Today our group woke up in Mweka Camp after a long and well-needed night of sleep. We had our last breakfast courtesy of Barking Zebra, drank too much coffee, and then began our 4,000+ foot descent to Mweka gate.



On our way down, we experienced mud of all kinds. As we slowly navigated our way down, careful not to fall or twist an ankle, we watched deft porters sprint past us, Shania Twain blaring on their speakers.

At Mweka gate, we said our final goodbye to Kilimanjaro and took one last dirty group photo.

As we ate our final Kilimanjaro lunch, Angela/Breslin (Dave still can’t tell us apart) snuck away to feed watermelon to the rogue tortoises ambling around the grounds. Our amazing porters, who kept us well fed, housed, and alive for a week, sent us off with an a cappella dance party, which forced Jay to get his hands out of his pockets.

On the bus ride back to Usa River, we were able to see Kilimanjaro in all her glory, towering well above 19,000 feet. It was hard to imagine we were at the top 24 hours ago.

Per usual, Dave provided clear instructions about what would happen next and every one of us, especially Kaleb, incorrectly remembered the details.

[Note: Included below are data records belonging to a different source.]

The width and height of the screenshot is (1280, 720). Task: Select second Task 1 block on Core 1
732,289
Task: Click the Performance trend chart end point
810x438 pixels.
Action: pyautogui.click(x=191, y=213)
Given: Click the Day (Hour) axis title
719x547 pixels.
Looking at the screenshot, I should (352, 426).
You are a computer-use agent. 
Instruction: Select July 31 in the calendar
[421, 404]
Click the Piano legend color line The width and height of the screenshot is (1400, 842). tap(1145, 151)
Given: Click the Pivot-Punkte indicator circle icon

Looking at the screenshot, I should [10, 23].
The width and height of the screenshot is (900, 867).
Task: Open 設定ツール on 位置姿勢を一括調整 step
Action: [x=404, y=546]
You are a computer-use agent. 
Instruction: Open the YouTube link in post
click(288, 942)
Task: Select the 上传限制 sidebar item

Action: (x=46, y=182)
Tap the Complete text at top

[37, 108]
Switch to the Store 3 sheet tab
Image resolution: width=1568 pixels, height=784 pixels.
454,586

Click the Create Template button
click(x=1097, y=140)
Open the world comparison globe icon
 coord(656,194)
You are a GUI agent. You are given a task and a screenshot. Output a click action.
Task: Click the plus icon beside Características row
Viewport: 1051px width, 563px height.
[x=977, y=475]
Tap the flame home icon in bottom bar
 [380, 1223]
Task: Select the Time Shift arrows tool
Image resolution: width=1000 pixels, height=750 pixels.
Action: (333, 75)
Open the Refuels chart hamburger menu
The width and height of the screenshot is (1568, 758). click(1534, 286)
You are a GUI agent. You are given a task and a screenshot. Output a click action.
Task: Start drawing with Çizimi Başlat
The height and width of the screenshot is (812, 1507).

Somehow we all made it to dinner at the Rivertrees Country Inn in one piece, smelling better and ready for safari.

The last week on Kilimanjaro was truly memorable and our group stayed positive and laughing during the rare but difficult times. We debated the pros and cons of cutting a goat hotdog-style versus hamburger-style; reveled in Dave’s many colorful and fascinating stories (“chicks on feet!”); and competed for the final bags of lemongrass tea.

Tomorrow, our group will head out for a new adventure and we’ll say goodbye to one of our own, Walt, who definitely didn’t help the government plant microchips in our brains.

As Dave would say, “well hey guys, let’s go check out some dik-diks.”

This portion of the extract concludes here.